WHAT TO WORK ON
From the first line to the last, restate the records word for word, skipping the pictures.

DATA RECORDS
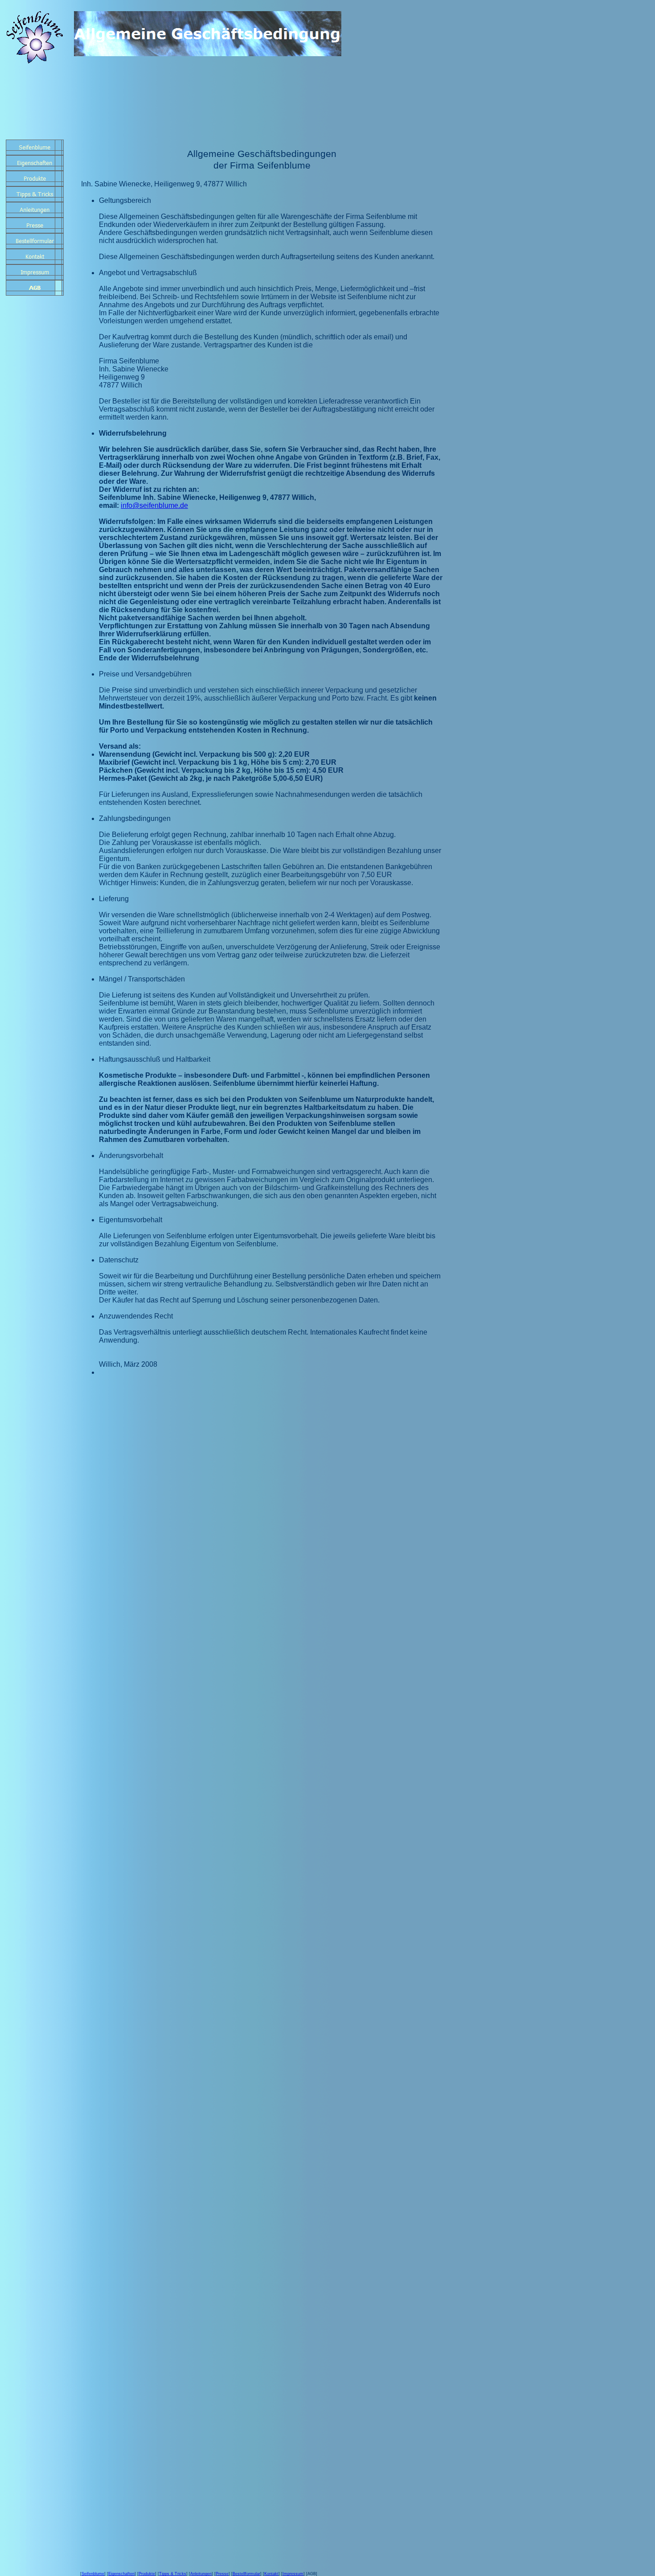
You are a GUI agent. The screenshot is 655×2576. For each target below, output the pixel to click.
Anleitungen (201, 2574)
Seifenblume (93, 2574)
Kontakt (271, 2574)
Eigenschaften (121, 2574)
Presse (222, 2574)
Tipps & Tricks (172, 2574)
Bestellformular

RESULT FOR THIS EXERCISE
You are a GUI agent. The screenshot is 655×2576. For each target below, output the pixel to click.
Anleitungen (201, 2574)
Seifenblume (93, 2574)
Kontakt (271, 2574)
Eigenschaften (121, 2574)
Presse (222, 2574)
Tipps & Tricks (172, 2574)
Bestellformular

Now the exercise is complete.